- [Text block]:
If a new global order in nuclear trade is to come about, then we must not let others control the discourse that debates what the terms of such a new order might me. We must forcefully participate in it to make sure that our national security concerns regarding both nuclear weapons and energy security are not ignored. We have enough clout to ensure as much. Sure, everything will not go according to our liking but running away at the first sign of adversity and sulking in a corner is a recipe for a disaster whose cost we will have to pay for decades to come. The current opponents of the nuclear deal are behaving exactly like this. This brings me to why I support the nuclear deal. Our job in influencing the new global order in nuclear trade will become a whole lot easier if we manage to get our foot into the current one in a manner that addresses our national security concerns. I believe the nuclear deal does manage to achieve this. Unfortunately you know all too well what has happened to it due to the public antics of those who want us to run away and sulk in a corner when the going gets tough.

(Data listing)
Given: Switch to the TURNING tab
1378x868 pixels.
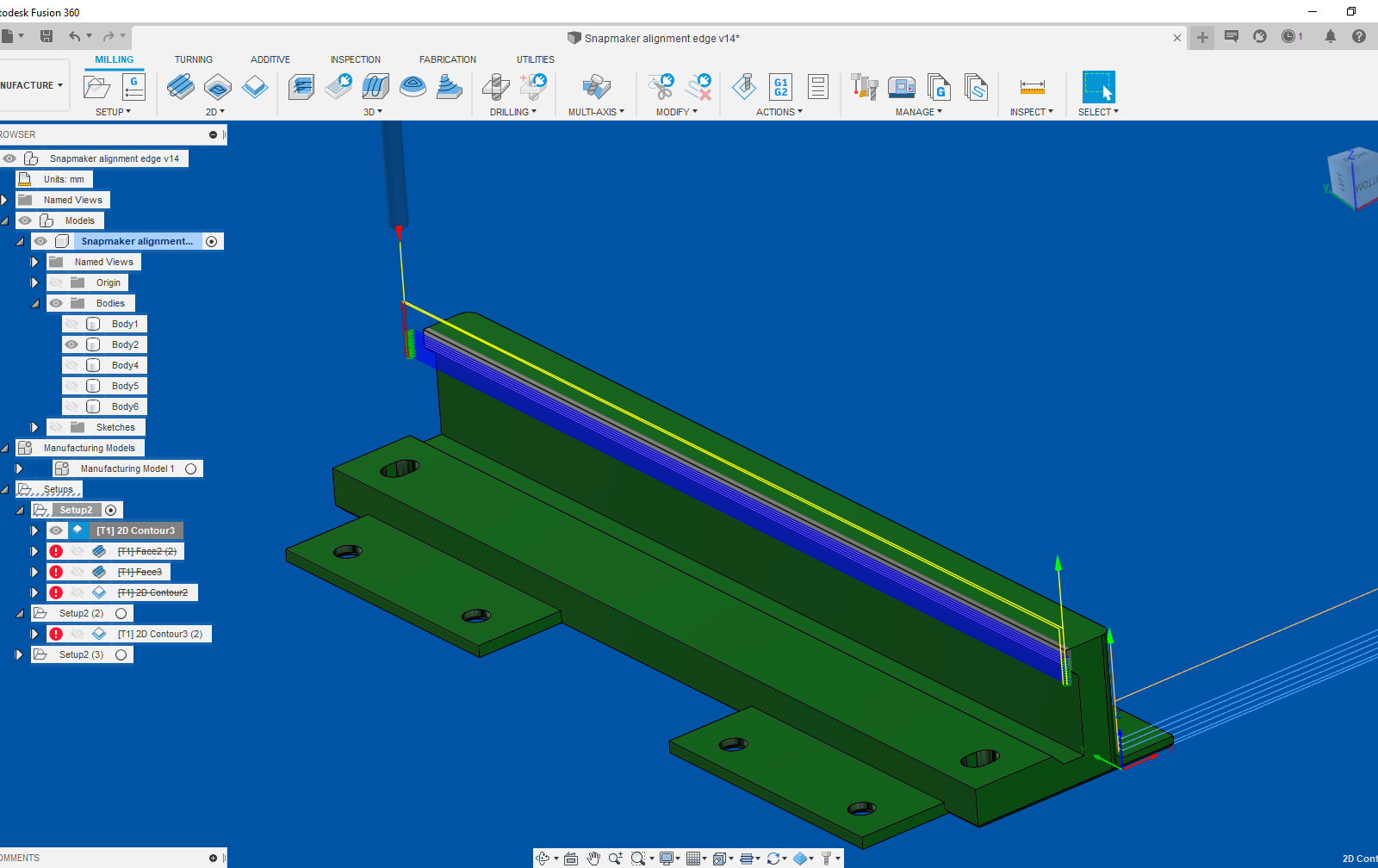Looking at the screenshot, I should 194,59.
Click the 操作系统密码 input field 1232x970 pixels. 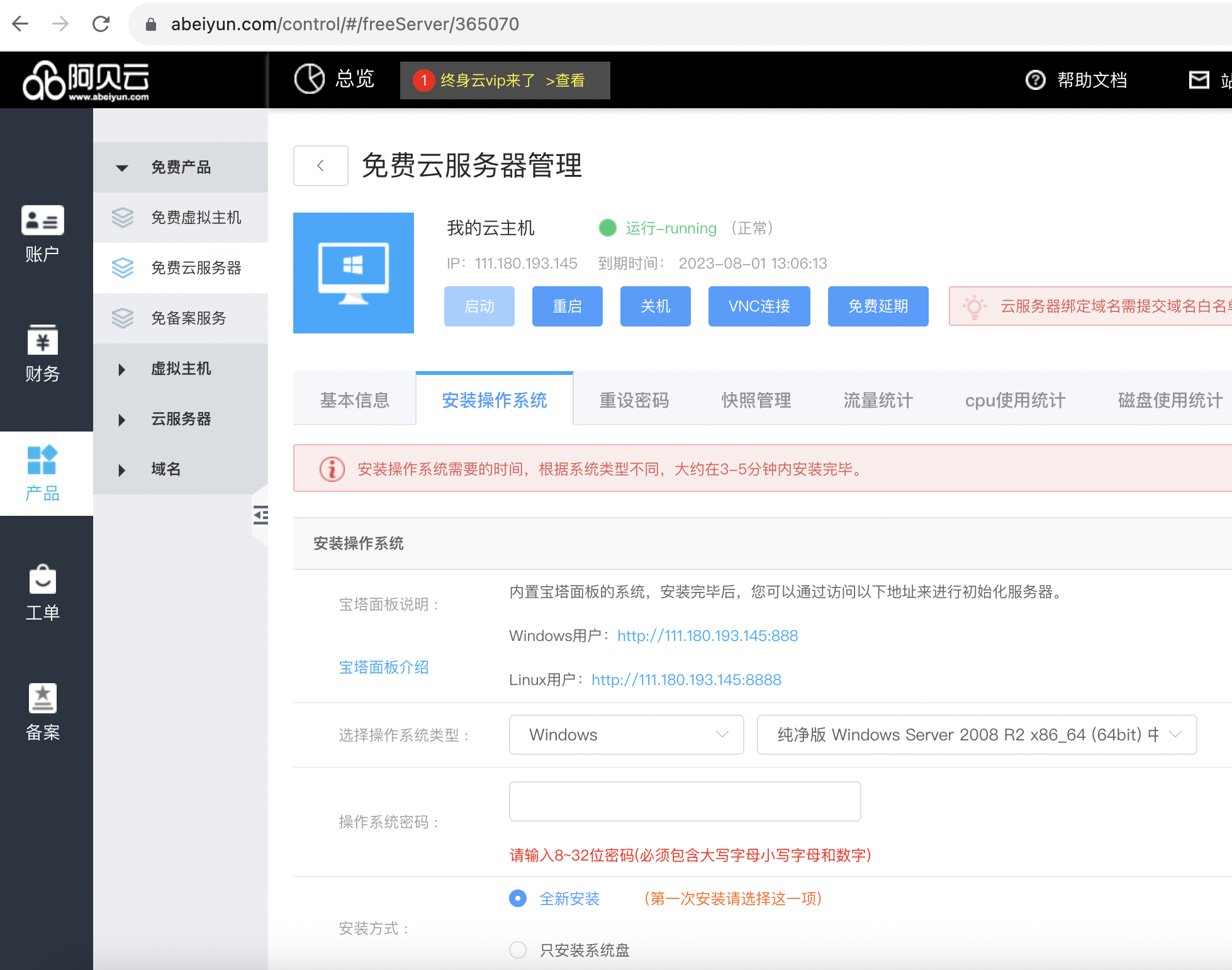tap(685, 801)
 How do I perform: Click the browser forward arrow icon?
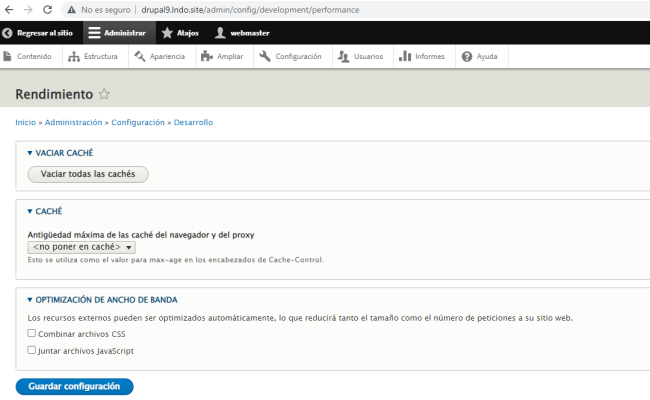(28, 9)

- [Tasks to perform]:
A) Reproduce the passage on the nuclear deal word for word.
B) Present the stretch of rows from the line containing "How do I perform: Click" through the end of the rows as a numbered list, skipping blank lines and leaving the pictures out.

- [List of solutions]:
A)
If a new global order in nuclear trade is to come about, then we must not let others control the discourse that debates what the terms of such a new order might me. We must forcefully participate in it to make sure that our national security concerns regarding both nuclear weapons and energy security are not ignored. We have enough clout to ensure as much. Sure, everything will not go according to our liking but running away at the first sign of adversity and sulking in a corner is a recipe for a disaster whose cost we will have to pay for decades to come. The current opponents of the nuclear deal are behaving exactly like this. This brings me to why I support the nuclear deal. Our job in influencing the new global order in nuclear trade will become a whole lot easier if we manage to get our foot into the current one in a manner that addresses our national security concerns. I believe the nuclear deal does manage to achieve this. Unfortunately you know all too well what has happened to it due to the public antics of those who want us to run away and sulk in a corner when the going gets tough.

B)
1.  How do I perform: Click the browser forward arrow icon?
2. (28, 9)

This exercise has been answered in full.